BRIDGING EFFICIENCY AND INTERPRETABILITY: EXPLAINABLE EDGE AI FOR CLINICAL DECISION-MAKING IN MEDICAL TELEMETRY
Abstract
The increasing adoption of medical telemetry and remote patient monitoring has transformed healthcare by enabling continuous observation of physiological signals in real-world environments. In this context, Edge Artificial Intelligence (Edge AI) has emerged as a promising approach for processing data locally, reducing latency and dependence on cloud infrastructures, particularly in resource-constrained settings. However, most edge-based models operate as black boxes, limiting their transparency and hindering clinical adoption. This study presents a systematic review, following PRISMA guidelines, of Explainable Artificial Intelligence (XAI) methods applied to Edge AI systems in medical telemetry. The analysis highlights a persistent trade-off between computational efficiency and interpretability, with most approaches favoring performance over explainability.

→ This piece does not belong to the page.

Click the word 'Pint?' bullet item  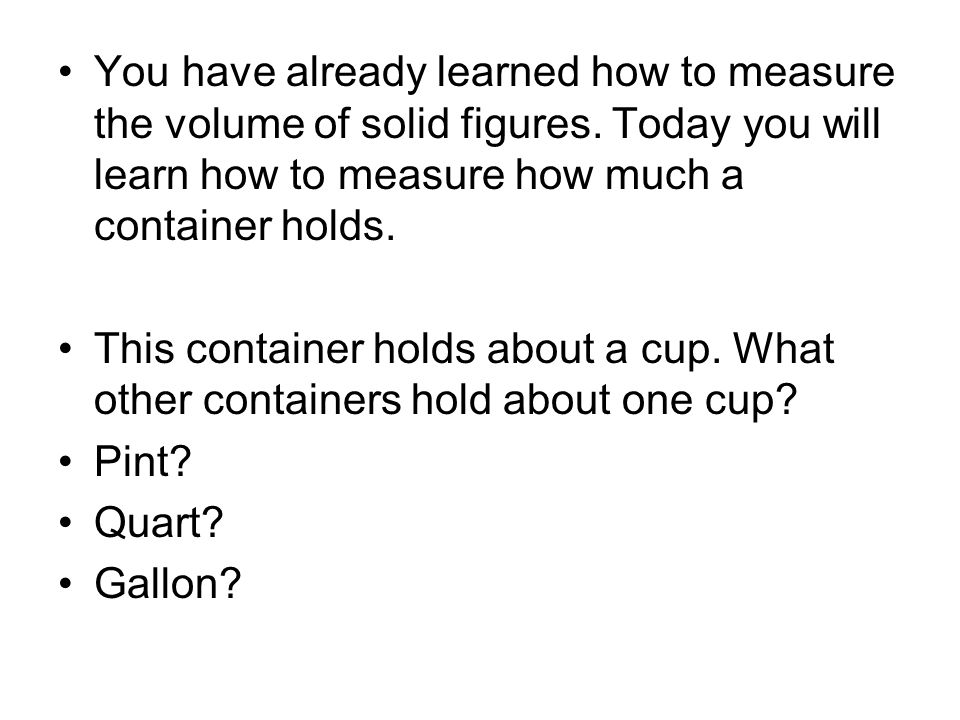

From a clinical perspective, the findings emphasize that telemetry data alone is insufficient to support medical decision-making, requiring integration with clinical reasoning and contextual patient information. Additionally, the study discusses the risks associated with algorithmic and cognitive biases, as well as the challenges posed by limited infrastructure and professional training, particularly in developing healthcare systems. The results reveal a critical gap in the development of integrated, lightweight, and interpretable models suitable for real-world deployment. Addressing this gap is essential for advancing trustworthy, scalable, and clinically relevant artificial intelligence in healthcare.